Draper went on to offer an honest assessment of the president:
And it's amazing to me that people refuse to acknowledge that he has any gifts at all. But those who are in a room can feel it. And among them is that Bush has a very pungent personality. He has these scruffy charms about him. He doesn't really put on airs. The guy you see is the guy he is, pretty much. Sure, he has a variety of shortcomings, and they've hamstrung his presidency in a variety of ways. But one thing that became meaningful to me in doing that book is that I interviewed people who have been working for Bush over the years -- they love this guy. I don't just mean that they admire him. I don't just mean they are in awe of him. I mean they really love him and would take a bullet for him. I've spent a lot of time now with a lot of elected officials and the people who work for them, and you can't always say that about them.

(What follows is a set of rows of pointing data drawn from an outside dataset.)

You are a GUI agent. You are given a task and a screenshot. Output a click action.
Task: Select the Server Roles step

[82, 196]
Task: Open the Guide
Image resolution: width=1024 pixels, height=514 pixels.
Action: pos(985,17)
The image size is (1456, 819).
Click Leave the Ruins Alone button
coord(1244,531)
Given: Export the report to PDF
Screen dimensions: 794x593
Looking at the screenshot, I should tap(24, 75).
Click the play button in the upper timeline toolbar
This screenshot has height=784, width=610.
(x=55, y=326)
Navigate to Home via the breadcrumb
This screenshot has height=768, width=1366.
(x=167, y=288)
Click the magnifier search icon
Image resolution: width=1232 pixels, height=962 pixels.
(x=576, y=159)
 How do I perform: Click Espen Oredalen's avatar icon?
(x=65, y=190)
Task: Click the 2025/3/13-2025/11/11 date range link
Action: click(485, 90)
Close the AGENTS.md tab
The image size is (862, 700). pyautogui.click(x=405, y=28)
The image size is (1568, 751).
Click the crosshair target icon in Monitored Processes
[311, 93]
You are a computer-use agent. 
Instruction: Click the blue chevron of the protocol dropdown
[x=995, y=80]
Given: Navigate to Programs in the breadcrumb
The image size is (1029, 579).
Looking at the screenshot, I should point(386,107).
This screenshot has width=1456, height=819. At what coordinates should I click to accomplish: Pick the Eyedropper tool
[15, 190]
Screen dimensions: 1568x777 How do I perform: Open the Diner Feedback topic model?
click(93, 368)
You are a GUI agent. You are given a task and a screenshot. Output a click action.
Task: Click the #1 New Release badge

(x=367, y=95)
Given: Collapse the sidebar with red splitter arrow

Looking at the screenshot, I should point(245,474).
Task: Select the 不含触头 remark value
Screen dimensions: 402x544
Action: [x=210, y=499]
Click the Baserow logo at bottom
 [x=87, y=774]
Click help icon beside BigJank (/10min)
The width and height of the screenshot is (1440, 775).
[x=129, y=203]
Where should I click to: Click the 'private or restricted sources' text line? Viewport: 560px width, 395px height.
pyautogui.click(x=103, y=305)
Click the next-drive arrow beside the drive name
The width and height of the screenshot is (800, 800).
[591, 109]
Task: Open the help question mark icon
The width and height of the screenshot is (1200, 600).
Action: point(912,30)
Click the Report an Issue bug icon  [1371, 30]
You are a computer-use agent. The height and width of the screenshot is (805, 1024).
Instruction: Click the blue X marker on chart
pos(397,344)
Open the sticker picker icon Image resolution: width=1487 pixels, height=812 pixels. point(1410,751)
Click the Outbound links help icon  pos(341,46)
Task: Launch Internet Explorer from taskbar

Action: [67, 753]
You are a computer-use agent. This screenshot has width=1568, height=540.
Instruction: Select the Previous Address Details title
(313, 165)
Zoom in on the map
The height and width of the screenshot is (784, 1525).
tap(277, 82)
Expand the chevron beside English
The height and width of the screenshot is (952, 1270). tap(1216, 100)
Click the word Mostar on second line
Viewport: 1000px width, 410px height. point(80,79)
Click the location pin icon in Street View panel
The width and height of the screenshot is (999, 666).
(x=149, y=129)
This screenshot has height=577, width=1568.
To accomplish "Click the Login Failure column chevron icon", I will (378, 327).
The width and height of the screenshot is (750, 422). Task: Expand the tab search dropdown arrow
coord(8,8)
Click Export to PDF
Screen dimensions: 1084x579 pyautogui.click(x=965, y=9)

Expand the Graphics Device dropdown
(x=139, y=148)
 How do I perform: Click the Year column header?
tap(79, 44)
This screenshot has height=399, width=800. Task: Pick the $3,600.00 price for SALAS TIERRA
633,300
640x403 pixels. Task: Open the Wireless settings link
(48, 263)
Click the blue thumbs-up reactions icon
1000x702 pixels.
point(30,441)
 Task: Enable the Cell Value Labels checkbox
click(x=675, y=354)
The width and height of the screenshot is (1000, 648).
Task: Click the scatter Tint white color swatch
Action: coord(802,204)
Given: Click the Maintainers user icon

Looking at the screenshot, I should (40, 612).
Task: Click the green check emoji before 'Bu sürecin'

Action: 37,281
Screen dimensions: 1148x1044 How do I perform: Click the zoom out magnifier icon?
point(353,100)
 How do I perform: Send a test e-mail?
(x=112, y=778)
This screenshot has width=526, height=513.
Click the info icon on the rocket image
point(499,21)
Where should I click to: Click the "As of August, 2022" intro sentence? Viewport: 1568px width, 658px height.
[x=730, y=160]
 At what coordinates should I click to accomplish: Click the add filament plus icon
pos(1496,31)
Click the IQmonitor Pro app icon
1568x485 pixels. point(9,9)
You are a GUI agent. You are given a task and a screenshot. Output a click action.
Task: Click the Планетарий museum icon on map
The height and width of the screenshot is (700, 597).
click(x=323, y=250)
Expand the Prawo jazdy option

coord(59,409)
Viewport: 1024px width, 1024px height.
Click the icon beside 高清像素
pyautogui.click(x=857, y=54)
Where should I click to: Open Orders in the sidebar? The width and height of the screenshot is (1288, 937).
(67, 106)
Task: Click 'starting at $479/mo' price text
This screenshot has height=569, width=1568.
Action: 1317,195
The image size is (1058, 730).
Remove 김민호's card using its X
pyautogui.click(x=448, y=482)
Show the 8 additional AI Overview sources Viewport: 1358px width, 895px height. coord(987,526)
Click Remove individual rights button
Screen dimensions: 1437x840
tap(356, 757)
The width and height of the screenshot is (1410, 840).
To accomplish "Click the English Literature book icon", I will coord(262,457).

But beyond the fact that Bush is charming and there's this incredible loyalty that is cultivated between him and his subordinates, he has a surprising intellect. A guy who reads Cormac McCarthy isn't a dummy. And a guy who can listen to an economist talk about a tax scheme and just eviscerate the guy because he doesn't seem to really understand what he is talking about and there's a loose thread in his argument cannot be intellectually lazy. I think that what's difficult to reconcile is this man's brightness with his capacity for incuriosity.
What's wrong with this as far as Kessler, et al, are concerned? Draper appears to care about the truth, whereas they only want hagiography.